PCIe 7.0 On Track For a 2025 Release (pcgamer.com) 29

An anonymous reader shares a PC Gamer report: PCI Express 7.0 is coming. But don't feel as though you need to start saving for a new motherboard anytime soon. The PCI-SIG has just released the 0.5 version, with the final version set for release in 2025. That means supporting devices are not likely to land until 2026, with 2027-28 likely to be the years we see a wider rollout. PCIe 7.0 will initially be far more relevant to the enterprise market, where bandwidth-hungry applications like AI and networking will benefit.

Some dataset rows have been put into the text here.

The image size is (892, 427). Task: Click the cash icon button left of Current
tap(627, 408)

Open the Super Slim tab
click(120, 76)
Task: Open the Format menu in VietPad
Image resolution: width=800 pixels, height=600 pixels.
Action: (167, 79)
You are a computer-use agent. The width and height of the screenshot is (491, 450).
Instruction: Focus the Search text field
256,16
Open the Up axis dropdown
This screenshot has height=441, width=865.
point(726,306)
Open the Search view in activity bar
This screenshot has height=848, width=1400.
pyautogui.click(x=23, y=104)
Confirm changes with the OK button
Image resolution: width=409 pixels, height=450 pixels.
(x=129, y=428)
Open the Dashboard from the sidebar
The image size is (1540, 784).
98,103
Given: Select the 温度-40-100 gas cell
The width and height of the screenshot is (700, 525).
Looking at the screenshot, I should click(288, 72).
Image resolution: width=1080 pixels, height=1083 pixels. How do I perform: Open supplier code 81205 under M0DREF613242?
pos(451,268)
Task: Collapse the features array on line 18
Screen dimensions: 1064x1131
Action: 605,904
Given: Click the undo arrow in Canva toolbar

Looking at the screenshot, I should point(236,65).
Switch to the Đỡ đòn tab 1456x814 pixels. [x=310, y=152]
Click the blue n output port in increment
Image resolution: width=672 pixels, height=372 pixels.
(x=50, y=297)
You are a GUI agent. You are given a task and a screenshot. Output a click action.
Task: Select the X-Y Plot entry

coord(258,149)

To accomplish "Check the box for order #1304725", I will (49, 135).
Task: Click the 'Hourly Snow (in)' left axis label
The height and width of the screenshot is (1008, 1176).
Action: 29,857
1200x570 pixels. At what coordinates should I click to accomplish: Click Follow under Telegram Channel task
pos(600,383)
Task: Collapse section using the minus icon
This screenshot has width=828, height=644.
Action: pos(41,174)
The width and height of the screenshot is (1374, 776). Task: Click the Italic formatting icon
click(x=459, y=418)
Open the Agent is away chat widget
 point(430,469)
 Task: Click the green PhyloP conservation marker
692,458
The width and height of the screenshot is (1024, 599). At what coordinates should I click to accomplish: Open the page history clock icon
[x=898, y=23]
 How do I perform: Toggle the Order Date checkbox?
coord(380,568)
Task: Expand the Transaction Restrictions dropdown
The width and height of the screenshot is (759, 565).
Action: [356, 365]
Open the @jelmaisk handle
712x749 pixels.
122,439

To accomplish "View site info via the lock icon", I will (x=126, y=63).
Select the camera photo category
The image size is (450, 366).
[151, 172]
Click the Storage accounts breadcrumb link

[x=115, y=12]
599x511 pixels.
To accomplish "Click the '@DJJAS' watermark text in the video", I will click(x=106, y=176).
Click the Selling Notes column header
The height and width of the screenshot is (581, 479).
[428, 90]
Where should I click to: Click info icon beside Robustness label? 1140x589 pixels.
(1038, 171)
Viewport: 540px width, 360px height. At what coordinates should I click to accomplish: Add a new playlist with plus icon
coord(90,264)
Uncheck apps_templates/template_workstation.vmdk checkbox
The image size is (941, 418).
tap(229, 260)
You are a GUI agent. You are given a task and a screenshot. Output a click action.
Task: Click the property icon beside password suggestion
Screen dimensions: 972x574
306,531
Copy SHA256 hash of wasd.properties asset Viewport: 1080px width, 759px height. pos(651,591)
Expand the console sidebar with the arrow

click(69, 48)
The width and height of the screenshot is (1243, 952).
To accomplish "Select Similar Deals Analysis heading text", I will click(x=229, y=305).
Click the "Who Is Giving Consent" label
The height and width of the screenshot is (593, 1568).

Anyway, it's not like the PC market is saturated with PCIe 5.0 devices, and PCIe 6.0 is yet to make its way into our gaming PCs.

PCI Express bandwidth doubles every generation, so PCIe 7.0 will deliver a maximum data rate up to 128 GT/s. That's a whopping 8x faster than PCIe 4.0 and 4x faster than PCIe 5.0. This means PCIe 7.0 is capable of delivering up to 512GB/s of bi-directional throughput via a x16 connection and 128GB/s for an x4 connection. More bandwidth will certainly be beneficial for CPU to chipset links, which means multiple integrated devices like 10G networking, WiFi 7, USB 4, and Thunderbolt 4 will all be able to run on a consumer motherboard without compromise. And just imagine what all that bandwidth could mean for PCIe 7.0 SSDs. In the years to come, a PCIe 7.0 x4 SSD could approach sequential transfer rates of up to 60GB/s. We'll need some serious advances in SSD controller and NAND flash technologies to see speeds in that range, but still, it's an attractive proposition.
Further reading: PCIe 7.0 first official draft lands, doubling bandwidth yet again.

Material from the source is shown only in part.